The anonymous donor who gave the city more than $78,000 about 18 months ago said Tuesday he stands by his original intention that the money should be used at the mayor’s discretion, including for the building of an uptown plaza if that’s what the city decides to do.
As reported last August, The Times-Gazette at that time requested and received from the city a copy of the letter from the donor, which included the man’s name.
As was reported then, “The Times-Gazette has respected the donor’s wish to remain anonymous, but has examined the letter he sent.” Interviewed by telephone on Tuesday, the individual again asked not to be identified.
The donation was in the amount of $78,168.64, and is from a private charitable trust that has a long history of philanthropic endeavors. The individual has been part of the Hillsboro and Highland County community for several decades.
A letter accompanying the funds stated, “It is my wish that the funds be used for a special project to benefit the citizens of Hillsboro. I would not want the funds to be used to pay accounts payable or any outstanding bills. The mayor shall have full discretion as to the direction of the funds. Thank you for this consideration from an anonymous donor and longtime resident of the city of Hillsboro.”
Once the money was given, the donor maintained no legal right to mandate how it is used, and even though on Tuesday he reiterated his hope that it would be used at Mayor Drew Hastings’ discretion, the mayor has acknowledged that council’s approval is needed before the funds are expended.
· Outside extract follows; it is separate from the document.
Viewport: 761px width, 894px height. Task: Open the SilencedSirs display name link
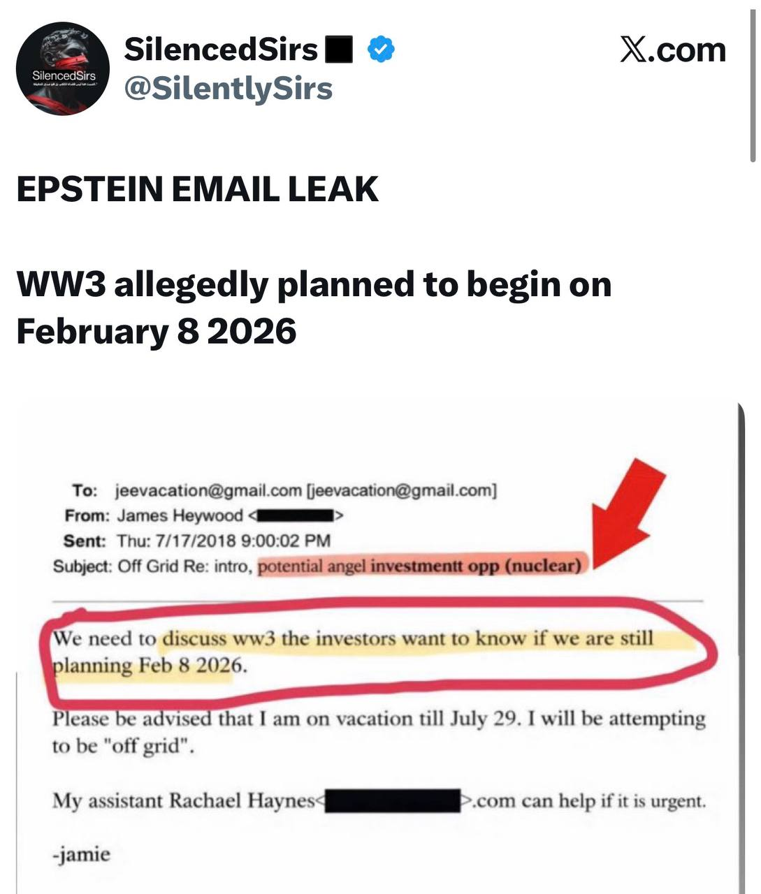point(221,50)
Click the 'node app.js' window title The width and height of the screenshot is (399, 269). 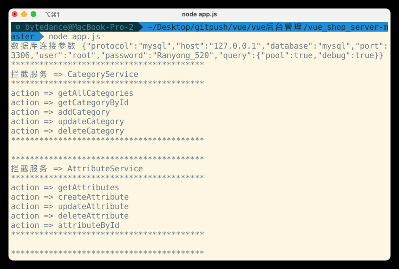point(199,14)
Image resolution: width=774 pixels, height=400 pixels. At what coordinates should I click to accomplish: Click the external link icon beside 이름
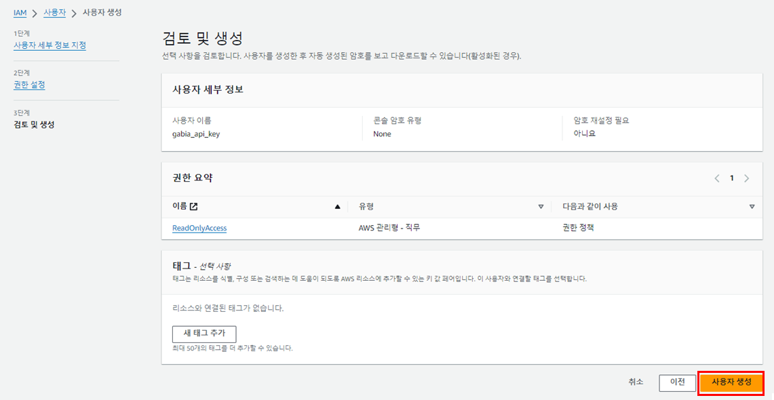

The individual said Tuesday that he thought the plaza proposal was a positive idea. He said he hoped his anonymity would be preserved because he does not want attention or credit for the gift, and wants nothing in return.
On Monday, Hillsboro City Council unanimously approved a plaza recommendation from the Property, Maintenance and Restoration Committee to, as chair Ann Morris described it, “move forward with a more detailed plan, which would enable cost estimates to be gathered, which would then allow an educated decision to be made concerning the plaza, to share with the public.”
Council President Lee Koogler said the recommendation did not mean the town square was approved to be built, but that it instead expressed council’s decision to continue pursuing the plan and gather more detailed information about its overall impact.
Morris said that “conceptual ideas” regarding the plaza would include additional parking spaces, and bricks used for walkways at the plaza, in keeping with the historic look.
Morris said the administration is working to attract a hotel to the uptown area, and there has been “rapid progress” on developing uptown residential living with more people looking for uptown apartments, making it important to create entertainment venues in the area. She said the city has received reference letters from business owners and the Hillsboro Uptown Renaissance Project in support of creating an uptown plaza.
She said funding the town square could happen through both private and public funds.
She said the city has been talking with Paint Creek Joint EMS/Fire District, and Paint Creek has agreed to work out a plan to access equipment if the plaza is built.
“Chief (Bradley) George does not anticipate this to be a problem,” said Morris.
Morris said there have been four public meetings held about the plaza, two at the county administration building, and two more at the fire house community meeting room. She said a public survey was available to take online, and more than 300 responded “with a strong majority of those in favor of the plaza concept.”
Pam Limes, Democratic candidate for mayor in November, was present at Monday’s council meeting. She has come out against the plaza, saying there are too many unanswered questions.
She said last week that the city should hold a public meeting specifically designed for citizens to weigh in. She noted that the public meetings held by the plaza design committee were for discussion of the design, not whether people wanted the plaza.
“We need to have a true public meeting,” said Limes.
She said no one has yet presented a plan spelling out how much the plaza will cost, that no plans have been made in regard to what will happen to the Paint Creek fire department’s ability to access the south-facing bay door that now enters onto Gov. Trimble Place, where the proposed plaza would be built.
Limes said that despite claims that the plaza would help businesses in the uptown area, there is “nothing that proves that,” such as a formal study.
“There is too much we don’t know to make an informed decision at this point,” she said.